×

Search for something

Towards a Green Economy?

talks at the UN

The young woman next to me on the plane jiggled her leg the whole flight. Ten and a half hours. Even when she was asleep. Maria was an Italian activist also travelling to the Rio Summit, with dreadlocks down to her elbows and ankle bracelets that sang softly. I decided her jitters were a sign of her impatience for change. Having worked in Colombia and Ecquador she is now part of a European programme on Environmental Justice.

“We do not believe in the Green Economy,” she tells me. “Nuclear power can be the Green Economy. And huge dams that displace indigenous people. For us ecology has to go hand in hand with social justice.”

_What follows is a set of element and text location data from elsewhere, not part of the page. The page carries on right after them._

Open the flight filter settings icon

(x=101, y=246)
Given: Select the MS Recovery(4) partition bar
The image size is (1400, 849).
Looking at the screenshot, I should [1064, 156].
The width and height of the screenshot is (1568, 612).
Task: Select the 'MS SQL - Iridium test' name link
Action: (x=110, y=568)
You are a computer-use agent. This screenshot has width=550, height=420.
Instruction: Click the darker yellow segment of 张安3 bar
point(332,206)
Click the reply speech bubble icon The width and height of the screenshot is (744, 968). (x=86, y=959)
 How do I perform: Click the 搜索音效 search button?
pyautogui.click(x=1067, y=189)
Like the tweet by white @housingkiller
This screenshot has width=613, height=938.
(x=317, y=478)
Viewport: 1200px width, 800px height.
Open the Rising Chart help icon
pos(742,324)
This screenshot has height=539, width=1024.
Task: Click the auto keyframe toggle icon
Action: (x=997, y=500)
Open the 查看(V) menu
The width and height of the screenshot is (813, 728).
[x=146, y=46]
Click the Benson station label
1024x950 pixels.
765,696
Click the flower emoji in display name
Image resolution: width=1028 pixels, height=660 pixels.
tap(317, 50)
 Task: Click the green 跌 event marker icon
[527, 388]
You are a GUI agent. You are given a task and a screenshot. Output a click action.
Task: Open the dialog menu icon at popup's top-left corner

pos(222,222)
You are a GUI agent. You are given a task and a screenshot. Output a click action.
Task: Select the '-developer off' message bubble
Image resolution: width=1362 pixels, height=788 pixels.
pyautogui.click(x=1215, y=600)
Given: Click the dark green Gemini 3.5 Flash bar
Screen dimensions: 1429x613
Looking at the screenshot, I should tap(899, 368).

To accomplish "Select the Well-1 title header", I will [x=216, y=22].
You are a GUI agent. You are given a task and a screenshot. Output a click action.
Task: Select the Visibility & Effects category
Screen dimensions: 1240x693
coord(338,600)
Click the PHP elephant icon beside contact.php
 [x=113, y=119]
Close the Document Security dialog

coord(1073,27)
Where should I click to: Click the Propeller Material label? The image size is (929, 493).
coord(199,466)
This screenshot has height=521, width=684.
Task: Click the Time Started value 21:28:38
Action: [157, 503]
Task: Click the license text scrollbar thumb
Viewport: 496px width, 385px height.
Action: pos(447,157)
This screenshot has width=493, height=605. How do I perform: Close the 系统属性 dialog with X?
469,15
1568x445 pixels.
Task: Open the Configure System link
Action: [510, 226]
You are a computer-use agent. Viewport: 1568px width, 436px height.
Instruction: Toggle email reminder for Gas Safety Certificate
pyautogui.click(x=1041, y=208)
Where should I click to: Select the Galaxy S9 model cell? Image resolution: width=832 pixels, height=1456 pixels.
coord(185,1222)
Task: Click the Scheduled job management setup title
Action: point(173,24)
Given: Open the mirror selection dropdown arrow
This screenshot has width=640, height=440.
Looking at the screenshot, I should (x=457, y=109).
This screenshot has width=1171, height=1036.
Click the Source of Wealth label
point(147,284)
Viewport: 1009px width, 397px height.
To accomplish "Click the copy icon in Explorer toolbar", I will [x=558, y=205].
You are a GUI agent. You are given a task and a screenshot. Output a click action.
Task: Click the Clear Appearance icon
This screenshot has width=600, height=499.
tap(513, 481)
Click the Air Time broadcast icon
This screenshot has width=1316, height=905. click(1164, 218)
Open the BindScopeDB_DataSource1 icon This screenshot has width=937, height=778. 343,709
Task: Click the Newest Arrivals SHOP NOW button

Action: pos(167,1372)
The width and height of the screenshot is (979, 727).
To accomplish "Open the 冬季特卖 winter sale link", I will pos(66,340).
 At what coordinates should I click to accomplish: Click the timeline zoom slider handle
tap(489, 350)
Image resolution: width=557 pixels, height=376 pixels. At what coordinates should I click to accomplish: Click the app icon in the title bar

The Green Economy is the hot topic at Rio. Others see it very differently. The WWF official I shared a bus ride with was quietly excited by the concept and in particular by the plan of a Southern African president (I won’t name the country) to announce that his nation will commit to a totally green economy. (We’ll have to read the communiques to understand what that means in practice.)

Opinions are definitely divided. Western nations seem to be positioning the Green Economy as the key to a sustainable world. Whereas many poor countries see it as a way to halt their development or impose a foreign model. Peasant groups fear it will result in their land being taken for intensive agribusiness and left groups characterise it as a new label on the same old economic system.

With so much at stake it’s no surprise that views differ. And of course the war of words betrays fundamentally different views about how the future should unfold. But I can’t help hoping that this doesn’t get in the way of pragmatic, tangible efforts that could make an immediate difference. Is deadlock really what we need at this point in the history of the planet?